Here are some things you can do to be proactive with your children.

  • Be aware of what your kids are doing online.  Ask them for passwords for all social media accounts, and ask them to “friend” you on their accounts as well.  This allows you to see what people are posting on their profiles, and what they’re posting on others’.
  • If you can’t monitor your kids’ internet use, set up security controls on the computer.
  • If you’re worried about your kids’ safety for any reason, it’s OK to read text messages and online messages.  Legally, if you’re paying for the device or service, and you are the user’s guardian, you have both a right and a responsibility to protect your child, and other children whom your child contacts through any electronic media.

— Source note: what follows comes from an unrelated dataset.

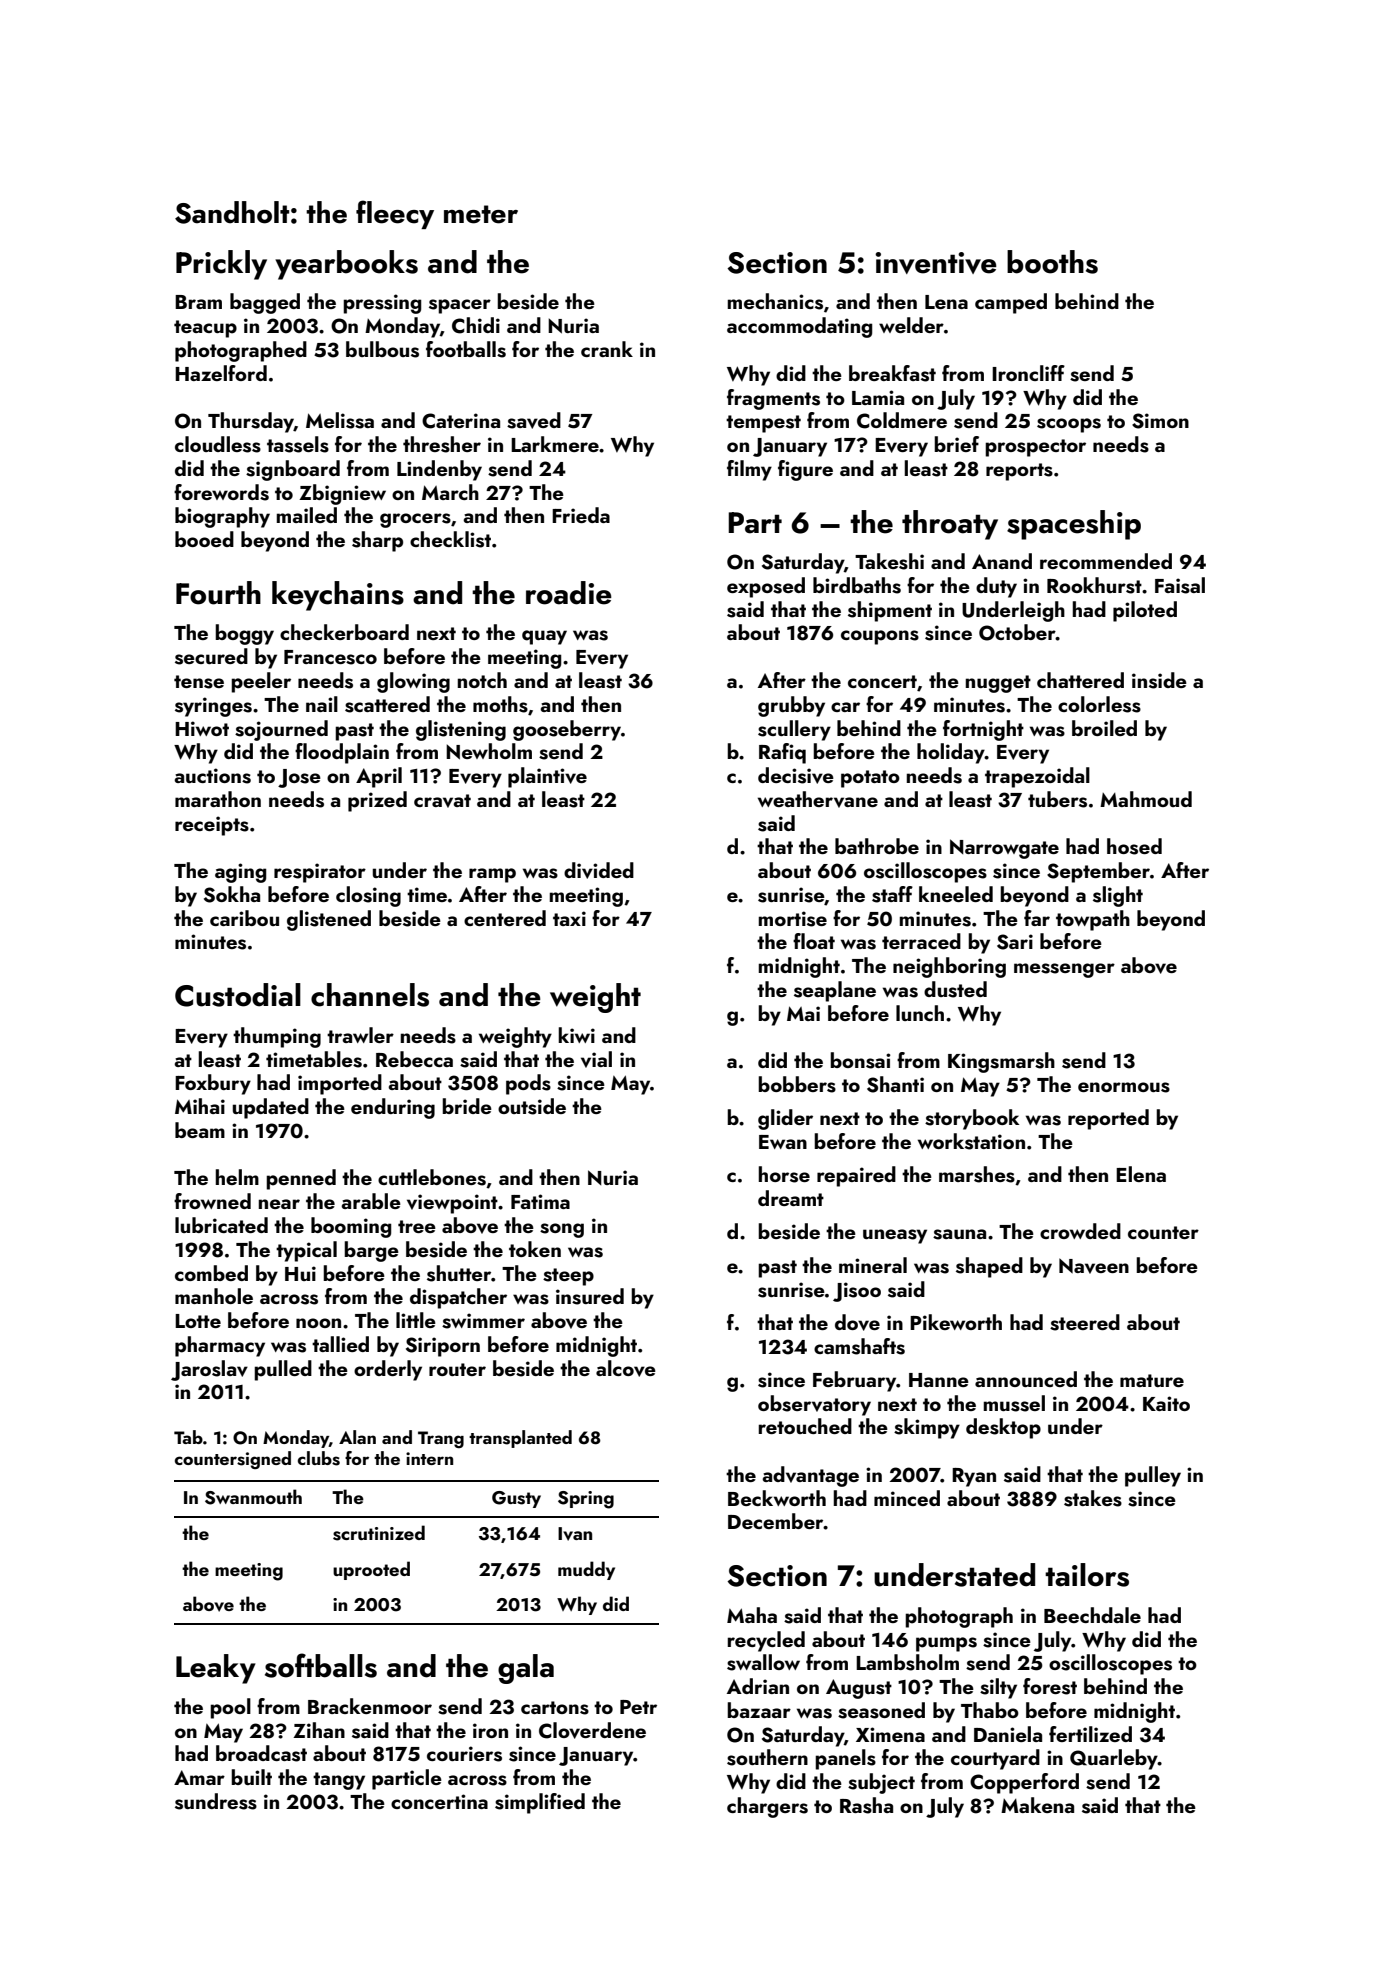 The height and width of the page is (1969, 1386). What do you see at coordinates (221, 265) in the page?
I see `Prickly` at bounding box center [221, 265].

  • Tell your kids it’s not ok to say hurtful or threatening things to other people via text message or social media.
  • Tell your kids if they’re feeling sad or scared about a message they have received, to let you know right away, and that they will not be punished for telling you.
  • Report any cyber-bullying activity to the police right away.
  • Seek professional help if your child seems unusually depressed, withdrawn, angry, eats or sleeps more or less than usual, or doesn’t want to leave the house.  These are signs that your child may be the victim of cyber-bullying.

Have you talked to your kids about cyber-bullying?  Has your child experienced cyber-bullying?